How do you draw snow in Sheffield?

I only recently had any sort of connection with Sheffield in Yorkshire. A few years ago my son went to live there, for no reasons that was apparent to me but it seemed like a good idea to him. He loved the place and still does. He’s even opened a coffee bar there. If you go up to Yorkshire drop in and sample very carefully crafted coffee by a master coffee maker. In our family the mantra is: ” Don’t mention coffee to Joe, or he’ll talk about it until your eyelids droop”. He is seriously knowledgeable about it.

Sheffield is a great place, very friendly with lots of countryside places that are very easy to get to on the outskirts. Lady Bower Reservoir is recommended and on our last visit we saw the most amazing display of bluebells we’ve ever seen. It’s only a 20 minute drive away from Sheffield.

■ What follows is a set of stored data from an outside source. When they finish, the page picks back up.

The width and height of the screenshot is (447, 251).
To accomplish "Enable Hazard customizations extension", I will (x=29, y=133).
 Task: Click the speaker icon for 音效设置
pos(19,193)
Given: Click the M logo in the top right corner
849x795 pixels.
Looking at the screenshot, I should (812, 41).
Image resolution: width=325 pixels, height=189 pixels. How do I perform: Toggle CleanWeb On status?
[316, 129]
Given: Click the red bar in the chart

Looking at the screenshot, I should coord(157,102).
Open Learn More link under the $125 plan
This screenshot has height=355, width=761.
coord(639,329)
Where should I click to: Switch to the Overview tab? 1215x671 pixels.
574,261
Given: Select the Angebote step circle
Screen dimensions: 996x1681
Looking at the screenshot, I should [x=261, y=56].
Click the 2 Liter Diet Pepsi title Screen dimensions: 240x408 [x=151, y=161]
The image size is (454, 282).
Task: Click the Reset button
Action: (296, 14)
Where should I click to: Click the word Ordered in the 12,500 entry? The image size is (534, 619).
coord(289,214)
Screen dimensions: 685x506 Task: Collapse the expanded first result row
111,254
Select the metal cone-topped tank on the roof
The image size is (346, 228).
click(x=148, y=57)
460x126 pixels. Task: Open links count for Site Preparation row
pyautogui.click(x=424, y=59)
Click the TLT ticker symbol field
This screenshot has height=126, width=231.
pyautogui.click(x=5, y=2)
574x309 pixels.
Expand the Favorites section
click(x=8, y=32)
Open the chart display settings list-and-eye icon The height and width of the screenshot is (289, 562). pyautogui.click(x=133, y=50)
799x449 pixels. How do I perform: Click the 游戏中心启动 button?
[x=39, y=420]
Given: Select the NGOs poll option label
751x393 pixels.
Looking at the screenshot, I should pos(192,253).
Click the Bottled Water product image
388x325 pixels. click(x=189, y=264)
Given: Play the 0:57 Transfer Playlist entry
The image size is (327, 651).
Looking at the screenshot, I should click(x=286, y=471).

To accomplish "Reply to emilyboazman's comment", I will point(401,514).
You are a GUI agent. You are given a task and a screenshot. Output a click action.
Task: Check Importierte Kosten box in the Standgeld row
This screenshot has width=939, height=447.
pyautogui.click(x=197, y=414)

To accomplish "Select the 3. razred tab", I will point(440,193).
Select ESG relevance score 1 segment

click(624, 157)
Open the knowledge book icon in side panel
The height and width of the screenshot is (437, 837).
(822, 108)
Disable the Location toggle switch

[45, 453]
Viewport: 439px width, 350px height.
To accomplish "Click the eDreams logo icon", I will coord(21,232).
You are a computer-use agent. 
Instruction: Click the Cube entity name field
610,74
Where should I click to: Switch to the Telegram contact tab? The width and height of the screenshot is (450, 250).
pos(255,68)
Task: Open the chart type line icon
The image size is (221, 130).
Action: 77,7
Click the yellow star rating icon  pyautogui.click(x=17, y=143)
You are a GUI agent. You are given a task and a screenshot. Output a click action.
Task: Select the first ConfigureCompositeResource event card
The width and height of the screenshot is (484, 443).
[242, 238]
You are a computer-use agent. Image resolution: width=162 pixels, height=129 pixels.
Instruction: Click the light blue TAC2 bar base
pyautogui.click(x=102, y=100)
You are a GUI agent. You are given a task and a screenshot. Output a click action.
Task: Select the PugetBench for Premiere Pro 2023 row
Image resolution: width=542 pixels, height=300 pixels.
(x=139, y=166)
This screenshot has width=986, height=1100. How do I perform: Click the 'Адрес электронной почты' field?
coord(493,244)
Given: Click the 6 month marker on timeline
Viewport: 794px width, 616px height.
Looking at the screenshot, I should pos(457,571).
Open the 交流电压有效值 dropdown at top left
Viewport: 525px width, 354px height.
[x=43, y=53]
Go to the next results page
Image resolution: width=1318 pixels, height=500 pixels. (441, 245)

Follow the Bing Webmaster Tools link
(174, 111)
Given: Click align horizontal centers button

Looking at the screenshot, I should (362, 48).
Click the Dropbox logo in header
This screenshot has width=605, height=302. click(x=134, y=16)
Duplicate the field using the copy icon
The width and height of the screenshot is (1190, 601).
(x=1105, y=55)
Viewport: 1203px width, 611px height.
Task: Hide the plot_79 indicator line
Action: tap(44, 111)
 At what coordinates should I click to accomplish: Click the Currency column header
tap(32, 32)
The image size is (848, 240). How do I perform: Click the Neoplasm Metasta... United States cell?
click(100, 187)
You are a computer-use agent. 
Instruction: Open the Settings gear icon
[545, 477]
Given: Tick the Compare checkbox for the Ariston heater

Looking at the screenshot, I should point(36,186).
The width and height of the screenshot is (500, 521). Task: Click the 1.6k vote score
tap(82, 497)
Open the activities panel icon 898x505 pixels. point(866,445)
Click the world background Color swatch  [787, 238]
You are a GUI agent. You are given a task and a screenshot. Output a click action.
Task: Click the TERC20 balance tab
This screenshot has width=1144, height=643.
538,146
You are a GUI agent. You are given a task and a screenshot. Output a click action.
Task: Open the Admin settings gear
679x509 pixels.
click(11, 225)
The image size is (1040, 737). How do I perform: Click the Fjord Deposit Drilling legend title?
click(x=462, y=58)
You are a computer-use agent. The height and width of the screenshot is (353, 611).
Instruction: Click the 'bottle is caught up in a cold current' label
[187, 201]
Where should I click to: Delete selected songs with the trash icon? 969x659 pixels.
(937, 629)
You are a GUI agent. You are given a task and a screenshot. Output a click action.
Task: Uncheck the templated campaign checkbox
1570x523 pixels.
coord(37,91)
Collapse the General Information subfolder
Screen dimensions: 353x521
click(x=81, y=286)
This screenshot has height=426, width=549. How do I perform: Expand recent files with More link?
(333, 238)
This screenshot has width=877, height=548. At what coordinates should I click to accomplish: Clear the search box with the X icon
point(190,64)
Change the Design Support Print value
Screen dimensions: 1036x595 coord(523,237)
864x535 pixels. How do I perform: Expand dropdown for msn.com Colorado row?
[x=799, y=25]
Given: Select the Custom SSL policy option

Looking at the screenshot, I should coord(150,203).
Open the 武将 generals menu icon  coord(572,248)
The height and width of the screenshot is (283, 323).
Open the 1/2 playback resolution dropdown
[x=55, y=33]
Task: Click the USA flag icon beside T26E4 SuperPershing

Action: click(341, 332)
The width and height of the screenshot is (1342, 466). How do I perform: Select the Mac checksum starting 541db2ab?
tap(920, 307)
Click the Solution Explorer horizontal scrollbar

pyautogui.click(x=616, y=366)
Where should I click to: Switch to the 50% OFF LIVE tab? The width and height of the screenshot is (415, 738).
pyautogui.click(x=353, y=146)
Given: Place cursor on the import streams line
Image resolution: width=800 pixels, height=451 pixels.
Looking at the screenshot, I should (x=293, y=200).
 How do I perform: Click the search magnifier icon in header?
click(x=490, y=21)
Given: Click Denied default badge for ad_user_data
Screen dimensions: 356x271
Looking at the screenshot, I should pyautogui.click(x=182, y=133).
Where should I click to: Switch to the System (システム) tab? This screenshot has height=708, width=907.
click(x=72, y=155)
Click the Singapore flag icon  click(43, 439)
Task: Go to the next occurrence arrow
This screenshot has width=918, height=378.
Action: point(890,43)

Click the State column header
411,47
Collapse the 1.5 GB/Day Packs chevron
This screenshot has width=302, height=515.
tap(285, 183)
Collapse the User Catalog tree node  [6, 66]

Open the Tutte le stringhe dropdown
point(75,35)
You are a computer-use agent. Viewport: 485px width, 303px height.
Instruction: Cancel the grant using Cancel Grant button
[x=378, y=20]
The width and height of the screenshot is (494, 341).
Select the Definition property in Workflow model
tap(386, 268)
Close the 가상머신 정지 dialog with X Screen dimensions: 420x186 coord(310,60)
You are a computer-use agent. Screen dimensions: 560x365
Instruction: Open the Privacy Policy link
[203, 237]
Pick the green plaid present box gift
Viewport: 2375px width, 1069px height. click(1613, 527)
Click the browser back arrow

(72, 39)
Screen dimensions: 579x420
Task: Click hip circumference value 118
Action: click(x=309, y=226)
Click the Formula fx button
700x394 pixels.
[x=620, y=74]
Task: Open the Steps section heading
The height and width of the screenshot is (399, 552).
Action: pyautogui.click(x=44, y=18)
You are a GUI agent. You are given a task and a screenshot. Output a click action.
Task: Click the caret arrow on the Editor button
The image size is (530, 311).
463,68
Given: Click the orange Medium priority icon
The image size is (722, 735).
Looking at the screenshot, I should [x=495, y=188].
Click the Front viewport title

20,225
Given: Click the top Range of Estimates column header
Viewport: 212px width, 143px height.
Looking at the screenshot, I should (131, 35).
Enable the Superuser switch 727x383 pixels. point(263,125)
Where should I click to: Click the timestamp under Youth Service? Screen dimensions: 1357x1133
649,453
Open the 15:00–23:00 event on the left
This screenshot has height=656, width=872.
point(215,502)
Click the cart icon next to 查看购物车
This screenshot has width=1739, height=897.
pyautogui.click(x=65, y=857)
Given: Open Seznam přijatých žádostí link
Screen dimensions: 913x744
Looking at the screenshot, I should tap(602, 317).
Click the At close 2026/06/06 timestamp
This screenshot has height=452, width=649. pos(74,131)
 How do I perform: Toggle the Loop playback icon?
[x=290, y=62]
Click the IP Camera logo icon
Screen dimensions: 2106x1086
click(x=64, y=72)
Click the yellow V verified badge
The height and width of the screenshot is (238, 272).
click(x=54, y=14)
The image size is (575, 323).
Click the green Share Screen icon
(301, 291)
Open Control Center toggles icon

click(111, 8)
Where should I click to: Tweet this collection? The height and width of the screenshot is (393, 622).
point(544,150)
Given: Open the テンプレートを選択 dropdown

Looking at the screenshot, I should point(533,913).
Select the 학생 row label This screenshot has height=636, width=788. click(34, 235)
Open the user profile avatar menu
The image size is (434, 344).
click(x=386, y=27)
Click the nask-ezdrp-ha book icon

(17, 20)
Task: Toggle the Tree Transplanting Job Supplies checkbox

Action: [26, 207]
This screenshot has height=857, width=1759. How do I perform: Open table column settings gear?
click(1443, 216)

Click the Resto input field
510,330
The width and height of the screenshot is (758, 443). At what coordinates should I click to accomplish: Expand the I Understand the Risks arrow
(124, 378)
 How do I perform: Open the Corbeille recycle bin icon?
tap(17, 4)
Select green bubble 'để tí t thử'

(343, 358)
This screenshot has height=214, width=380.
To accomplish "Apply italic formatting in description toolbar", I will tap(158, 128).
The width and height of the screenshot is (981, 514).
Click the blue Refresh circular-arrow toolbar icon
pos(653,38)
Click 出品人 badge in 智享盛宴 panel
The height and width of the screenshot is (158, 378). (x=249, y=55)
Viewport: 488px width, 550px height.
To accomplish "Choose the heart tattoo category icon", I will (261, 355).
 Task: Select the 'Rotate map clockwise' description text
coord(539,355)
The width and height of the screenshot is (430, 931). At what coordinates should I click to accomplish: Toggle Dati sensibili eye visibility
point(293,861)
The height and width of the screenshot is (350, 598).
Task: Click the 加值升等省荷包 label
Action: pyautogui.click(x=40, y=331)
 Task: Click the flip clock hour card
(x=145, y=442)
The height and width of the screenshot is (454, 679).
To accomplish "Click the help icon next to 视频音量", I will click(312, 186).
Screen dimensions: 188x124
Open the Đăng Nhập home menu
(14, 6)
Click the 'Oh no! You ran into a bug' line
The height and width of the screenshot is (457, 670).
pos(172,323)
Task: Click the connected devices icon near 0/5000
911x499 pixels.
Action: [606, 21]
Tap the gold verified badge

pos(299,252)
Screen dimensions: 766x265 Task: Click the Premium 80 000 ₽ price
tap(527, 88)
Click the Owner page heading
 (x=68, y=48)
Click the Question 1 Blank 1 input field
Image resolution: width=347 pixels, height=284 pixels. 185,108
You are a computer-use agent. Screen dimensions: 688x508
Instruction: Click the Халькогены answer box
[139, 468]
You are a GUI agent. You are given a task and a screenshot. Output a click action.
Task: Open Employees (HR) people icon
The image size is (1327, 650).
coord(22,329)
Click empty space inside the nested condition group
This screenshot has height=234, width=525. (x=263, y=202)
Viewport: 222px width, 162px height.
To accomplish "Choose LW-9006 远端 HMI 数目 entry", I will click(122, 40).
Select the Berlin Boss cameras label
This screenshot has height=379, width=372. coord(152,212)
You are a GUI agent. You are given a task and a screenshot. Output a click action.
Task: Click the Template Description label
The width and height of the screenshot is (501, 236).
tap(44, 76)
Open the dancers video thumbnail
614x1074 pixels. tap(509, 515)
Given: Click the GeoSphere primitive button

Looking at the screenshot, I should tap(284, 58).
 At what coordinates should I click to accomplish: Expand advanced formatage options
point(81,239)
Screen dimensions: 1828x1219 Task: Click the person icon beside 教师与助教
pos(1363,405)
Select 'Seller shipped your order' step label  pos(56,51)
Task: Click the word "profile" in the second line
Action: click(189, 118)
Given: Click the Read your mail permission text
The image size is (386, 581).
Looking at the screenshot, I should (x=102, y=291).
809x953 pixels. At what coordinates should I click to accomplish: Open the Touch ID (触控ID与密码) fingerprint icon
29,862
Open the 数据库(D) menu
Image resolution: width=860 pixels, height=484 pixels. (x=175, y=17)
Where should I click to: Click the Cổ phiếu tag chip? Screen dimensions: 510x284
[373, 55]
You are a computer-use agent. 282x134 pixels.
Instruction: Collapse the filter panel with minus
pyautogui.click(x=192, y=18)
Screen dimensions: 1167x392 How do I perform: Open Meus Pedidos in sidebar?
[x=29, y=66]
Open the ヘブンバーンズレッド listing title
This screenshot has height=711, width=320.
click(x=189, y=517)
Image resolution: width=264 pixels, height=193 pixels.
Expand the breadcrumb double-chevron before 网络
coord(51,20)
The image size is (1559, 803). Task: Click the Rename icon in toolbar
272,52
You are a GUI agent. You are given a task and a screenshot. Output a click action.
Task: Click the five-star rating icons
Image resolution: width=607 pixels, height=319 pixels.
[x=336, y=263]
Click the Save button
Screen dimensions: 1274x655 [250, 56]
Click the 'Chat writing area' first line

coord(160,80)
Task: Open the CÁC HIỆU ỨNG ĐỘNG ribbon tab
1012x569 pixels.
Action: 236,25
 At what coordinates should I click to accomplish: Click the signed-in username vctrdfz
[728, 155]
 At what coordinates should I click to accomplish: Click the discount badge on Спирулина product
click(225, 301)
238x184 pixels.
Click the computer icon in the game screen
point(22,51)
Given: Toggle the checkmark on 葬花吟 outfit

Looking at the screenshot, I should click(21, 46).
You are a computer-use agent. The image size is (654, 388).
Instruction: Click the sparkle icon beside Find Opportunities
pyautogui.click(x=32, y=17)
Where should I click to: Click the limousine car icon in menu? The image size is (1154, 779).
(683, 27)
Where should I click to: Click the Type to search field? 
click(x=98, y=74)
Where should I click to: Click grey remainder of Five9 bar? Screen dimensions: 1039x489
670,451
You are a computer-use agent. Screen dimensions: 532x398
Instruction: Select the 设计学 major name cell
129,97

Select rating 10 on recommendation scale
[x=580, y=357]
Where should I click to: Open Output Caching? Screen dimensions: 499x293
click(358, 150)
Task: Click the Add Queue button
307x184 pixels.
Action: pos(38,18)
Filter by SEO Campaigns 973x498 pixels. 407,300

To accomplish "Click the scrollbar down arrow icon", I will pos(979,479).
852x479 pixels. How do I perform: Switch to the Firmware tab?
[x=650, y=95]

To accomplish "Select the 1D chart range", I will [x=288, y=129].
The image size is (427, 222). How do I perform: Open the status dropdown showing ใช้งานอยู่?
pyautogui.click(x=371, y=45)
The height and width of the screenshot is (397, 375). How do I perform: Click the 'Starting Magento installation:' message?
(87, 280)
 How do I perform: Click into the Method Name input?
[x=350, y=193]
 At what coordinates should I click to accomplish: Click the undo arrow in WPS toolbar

Meanwhile back at the drawing board. Last spring we spent some time up in Sheffield and it snowed, a lot. We were staying just out of Sheffield and in places the snow was up to the top of the walls. So a good day to take a walk and take some pictures.

In my youth I loved the drawings of Carl Giles, the then Daily Express cartoonist. There were times when he did drawings of snowy scenes and he seemed to be able to draw snow better than anyone. His way of framing the images with lots of white space gave an added feel of drama that one gets with snowy landscape and make for a quiet day and not a lot of drawing. He also used to use half tone in areas to indicate shadow and light on the snow, search around and I’m sure you’ll find some brilliant examples. To view an original Giles cartoon is a treat, they are quite large, about A3 if my memory serves me right. The half tone was ‘added’ by the printers who followed his instructions on the precentage of half tone to add to the finished printed areas. He, like other cartoonists of the era, would add a blue wash over the areas to be done. On an original, especially one with snow in it, this looked particularly effective. Privately Giles was not a particularly likeable character I’ve read, perhaps he took on the persona of the batty old granny that inhabited many of his cartoons.

Back to my drawing. It’s from an image near Sheffield and you can see the colour version right here . Not a granny in sight.